Kutipan Teks:
_ _ _
M. Aji Surya: “Gunakan Prinsip Man Jadda Wajada dalam Menulis”

M. Aji Surya: “Gunakan Prinsip Man Jadda Wajada dalam Menulis”

Badan Pengembangan dan Pembinaan Bahasa, melalui Pusat Pengembangan dan Pelindungan Bahasa dan Sastra mengadakan kegiatan Diskusi Daring Bedah Buku Lockdown: Asa, Cinta, dan Zahira pada Rabu, 8 Juli 2020. Kegiatan tersebut diselenggarakan lintas negara melalui aplikasi Zoom dan dihadiri langsung oleh penulis buku, yaitu M. Aji Surya. Penulis novel yang tengah naik daun tersebut merupakan Wakil Duta Besar Indonesia untuk Mesir sehingga saat ini berada di Mesir.

M. Aji Surya merupakan seorang penulis yang cukup aktif dan telah menghasilkan banyak buku kontemporer serta beragam artikel di media massa. Novel yang diselesaikan dalam waktu dua bulan tersebut dibantu seorang penulis muda bernama Ahmad Mina RA yang hidup satu atap bersamanya di Kairo.

Diskusi yang berlangsung selama dua jam tersebut dipandu oleh Ganjar Harimansyah yang merupakan peneliti Badan Bahasa dan juga seorang penulis. Selain itu, yang paling menarik dari diskusi itu adalah hadirnya sosok penulis novel best seller Trilogi Negeri 5 Menara, yang tak lain adalah Ahmad Fuadi. Fuadi hadir sebagai narasumber dengan ditemani oleh Joesana Tjahjani, Dosen Program Studi Prancis, Universitas Indonesia. Selain dikenal sebagai dosen, Joesana juga dikenal sangat piawai dalam membedah karya sastra.

Fuadi dalam pembahasannya mengaku kagum dengan kecepatan penulis dalam menyelesaikan karya. Bagaimana tidak? Pria asal Sumatra Barat itu biasanya membutuhkan waktu yang cukup lama dalam menulis, bahkan bisa satu hingga dua tahun.

“Saya sangat kagum dengan kecepatan penulis dalam menyelesaikan karyanya sebab bagi saya menulis itu membutuhkan waktu yang tidak sedikit, bisa bertahun-tahun. Bahkan, buku Negeri 5 Menara saya selesaikan dalam kurun waktu dua tahun,” tuturnya.
_ _ _
Tugas Latihan:
1 - Sebutkan semua nama orang yang muncul dalam kutipan tentang bedah buku Lockdown.
2 - Ubah paragraf dalam kutipan tentang bedah buku Lockdown yang diawali "Diskusi yang berlangsung selama dua jam" menjadi daftar berpoin yang memuat fakta utamanya.
3 - Tuliskan lanjutan kutipan tentang bedah buku Lockdown, dimulai setelah kalimat terakhirnya.
_ _ _
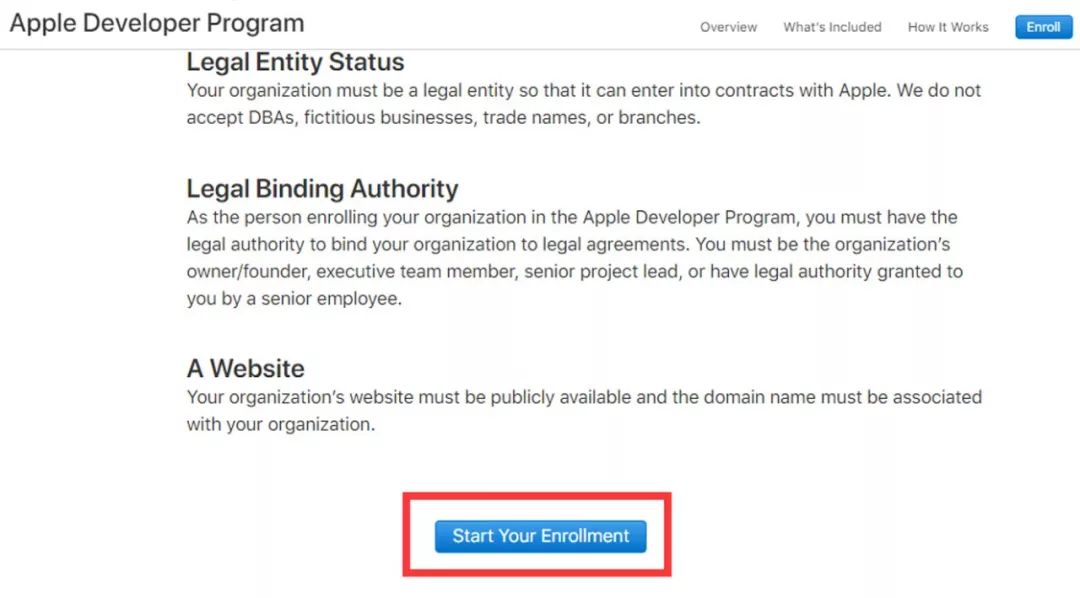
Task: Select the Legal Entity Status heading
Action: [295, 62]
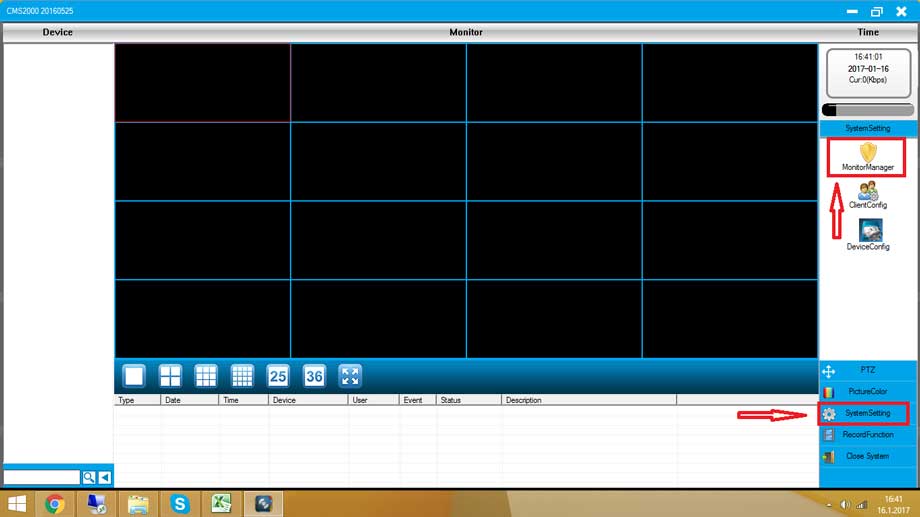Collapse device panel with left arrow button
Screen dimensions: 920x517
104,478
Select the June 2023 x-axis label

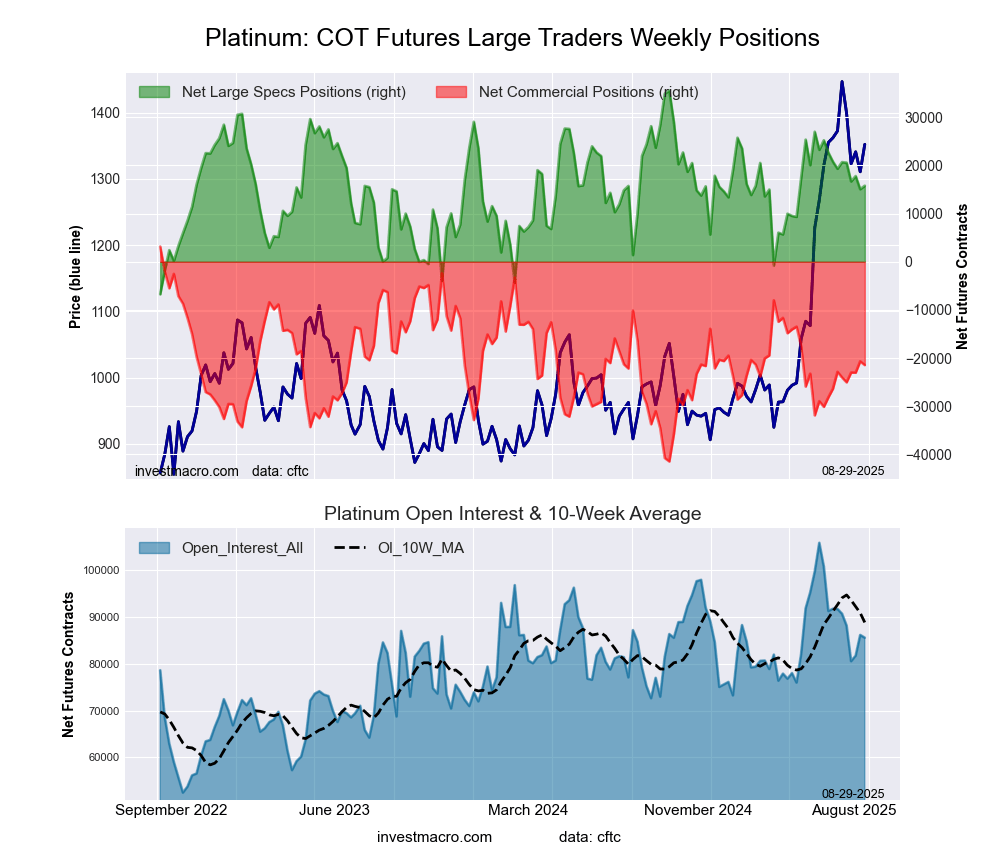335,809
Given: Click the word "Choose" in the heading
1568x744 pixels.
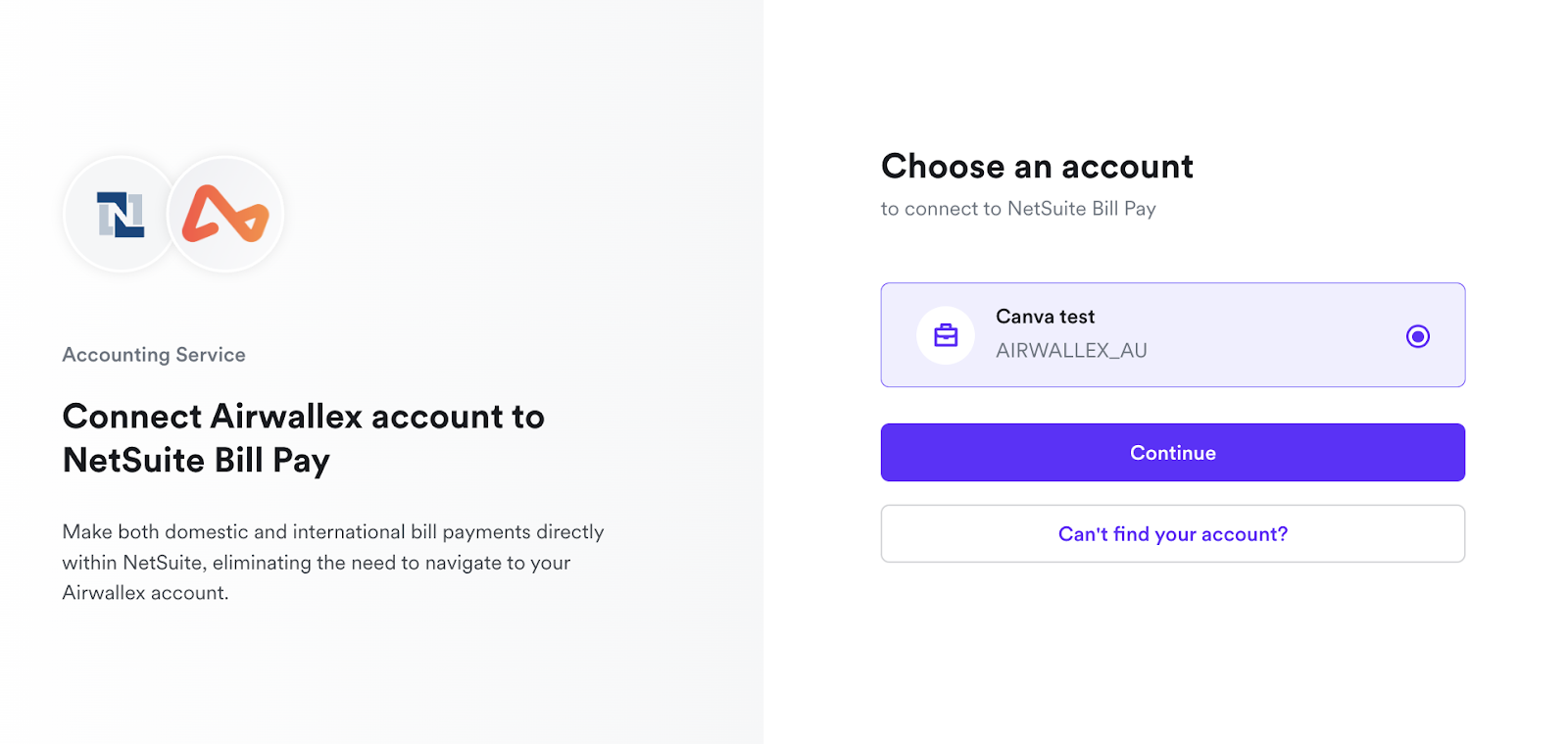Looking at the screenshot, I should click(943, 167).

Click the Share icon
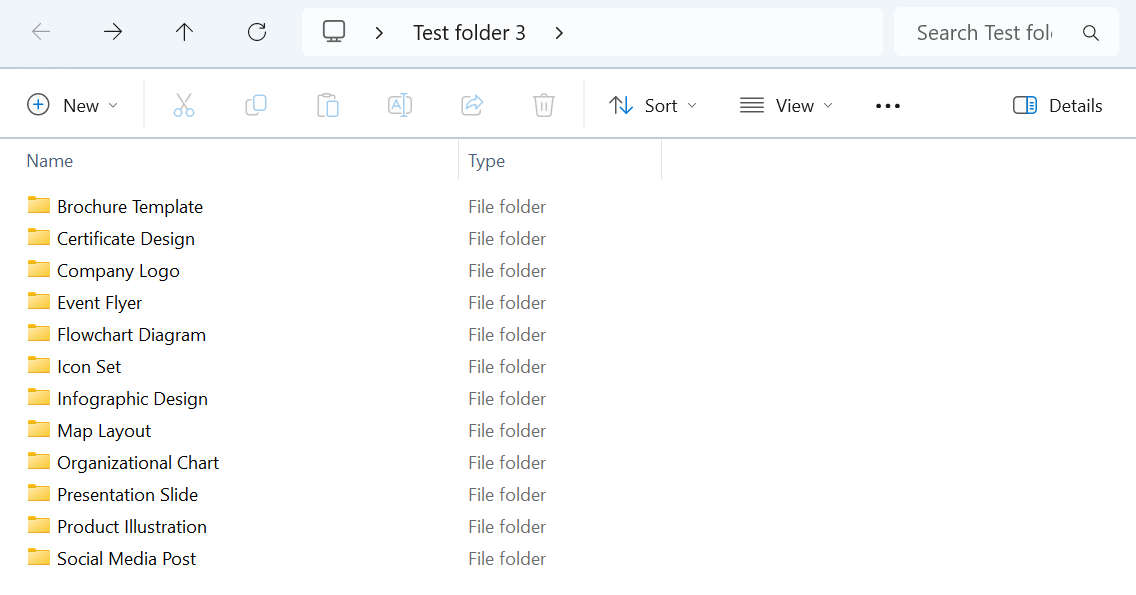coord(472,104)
_ _ _
Jawaban Tugas:
1 - M. Aji Surya, Ahmad Mina RA, Ganjar Harimansyah, Ahmad Fuadi, Joesana Tjahjani

2 -
- Diskusi berlangsung selama dua jam.
- Pemandu diskusi adalah Ganjar Harimansyah, peneliti Badan Bahasa yang juga seorang penulis.
- Ahmad Fuadi, penulis novel best seller Trilogi Negeri 5 Menara, hadir sebagai narasumber.
- Fuadi ditemani Joesana Tjahjani, Dosen Program Studi Prancis, Universitas Indonesia.
- Joesana juga dikenal sangat piawai dalam membedah karya sastra.

3 -
Fuadi menilai, ada hal menarik dalam penulisan novel tersebut. Pada saat dunia perbukuan menyerah dan merasa susah karena banyak pegawai bekerja di rumah sehingga pemasarannya menjadi agak sulit, penulis novel tersebut malah terus berkarya dengan cepat. Bahkan, novel tersebut diluncurkan secara daring sehingga mudah diakses oleh masyarakat di mana pun dan kapan pun tanpa perlu menungu untuk diterbitkan oleh percetakan.

“Cara baru mereka adalah mereka langsung menerbitkannya tanpa harus melewati editing, diterbitkan, dibukukan, tapi mereka menerbitkan versi daring di Google Play dan ini adalah waktu yang tepat untuk go digital,” tuturnya.

Lebih lanjut, Fuadi menuturkan bahwa penulis biasanya memiliki berbagai alasan untuk menunggu inspirasi dalam memunculkan ide menulis, tetapi kedua penulis tersebut malah mengejar inspirasi sehingga dapat bekerja dengan cepat.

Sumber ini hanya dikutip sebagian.